■ **Activity**: In the entries below, begin at the line that has "Viewport: 337px width, 165px height.", stop after the line that has "This screenshot has height=346, width=857.", and output those lines exactly with no pictures.

■ **Given entries**:
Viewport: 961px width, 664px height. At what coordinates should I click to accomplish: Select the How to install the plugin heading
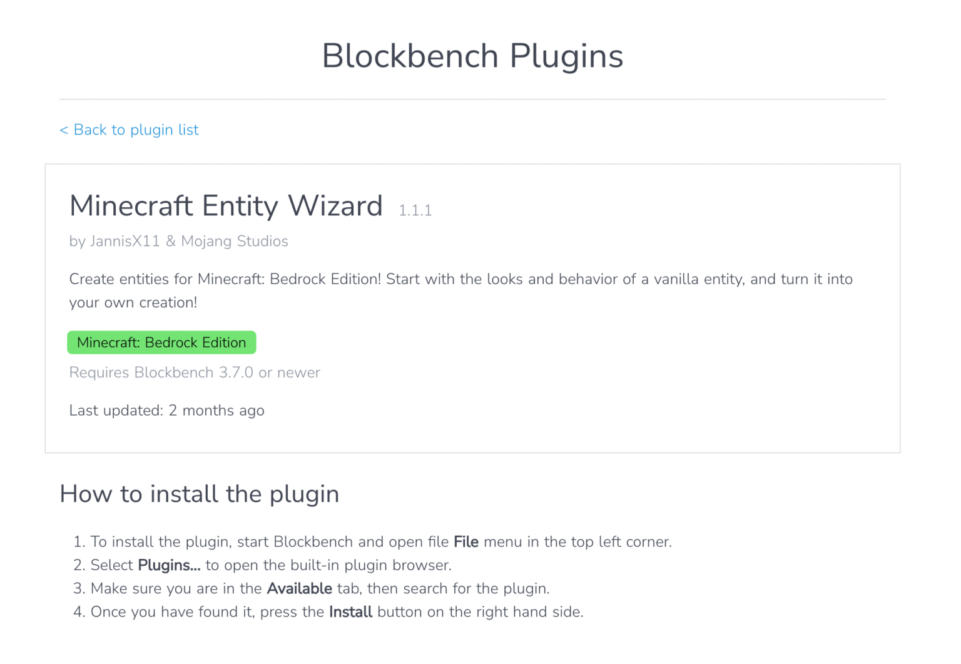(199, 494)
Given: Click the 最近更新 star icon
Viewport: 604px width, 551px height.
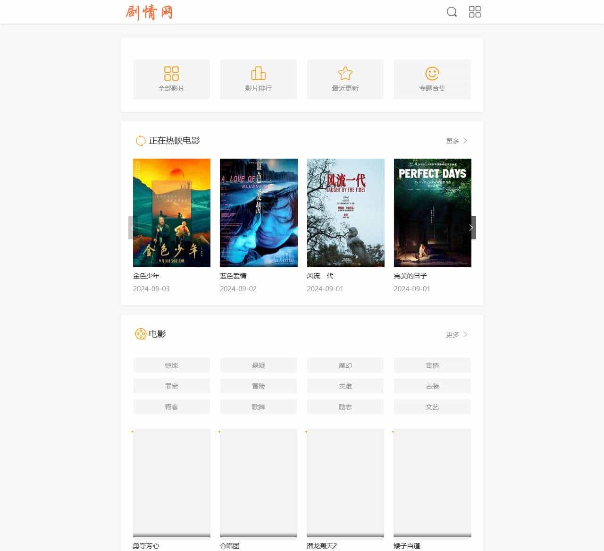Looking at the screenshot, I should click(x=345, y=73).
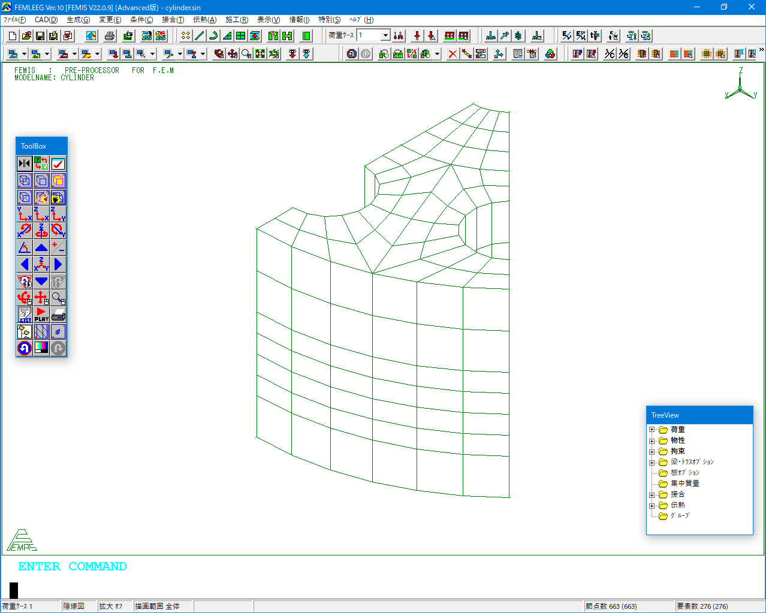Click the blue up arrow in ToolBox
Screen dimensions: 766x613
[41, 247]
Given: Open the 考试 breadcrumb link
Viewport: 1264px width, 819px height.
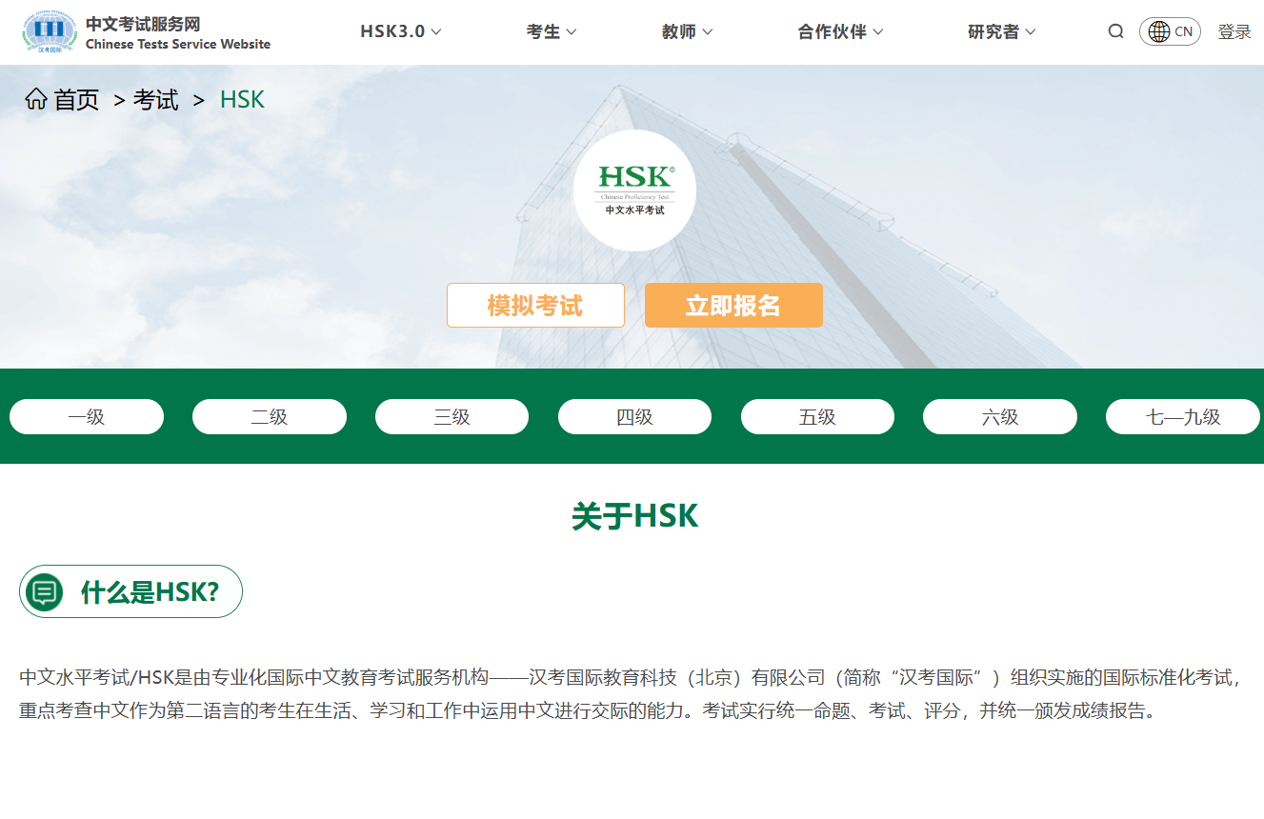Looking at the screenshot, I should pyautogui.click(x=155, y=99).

...

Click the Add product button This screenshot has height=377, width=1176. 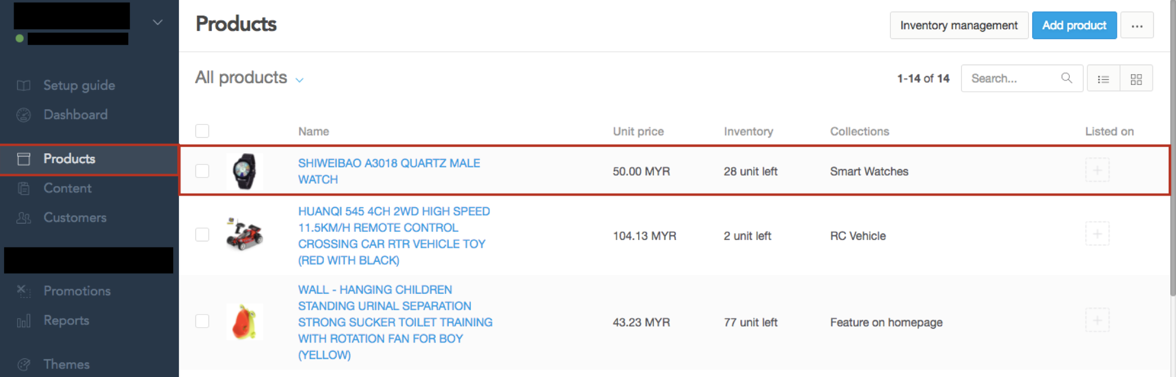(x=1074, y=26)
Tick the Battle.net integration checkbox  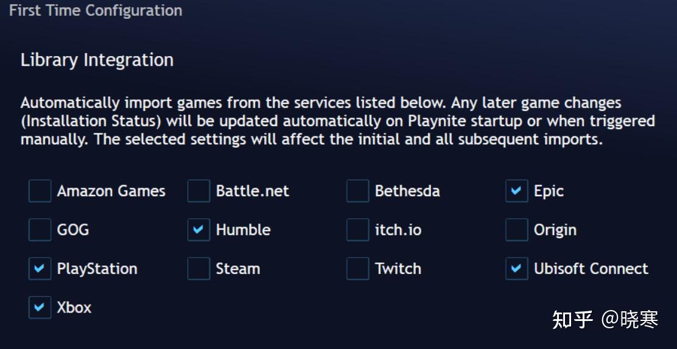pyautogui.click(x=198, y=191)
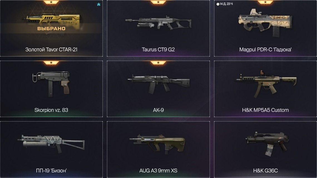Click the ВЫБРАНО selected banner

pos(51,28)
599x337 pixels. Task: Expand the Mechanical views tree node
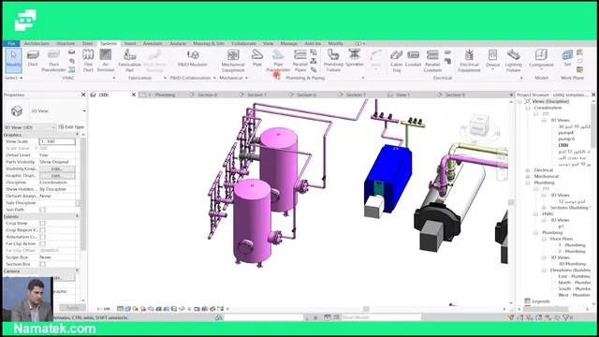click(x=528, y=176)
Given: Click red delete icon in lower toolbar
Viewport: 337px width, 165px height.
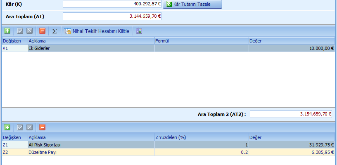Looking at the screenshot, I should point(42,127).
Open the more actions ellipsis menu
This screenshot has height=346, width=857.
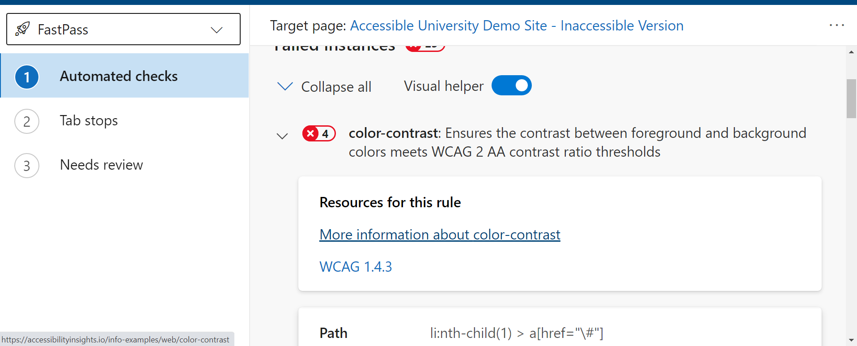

■ **Result below**:
Viewport: 337px width, 165px height.
Looking at the screenshot, I should point(42,127).
Open the more actions ellipsis menu
This screenshot has height=346, width=857.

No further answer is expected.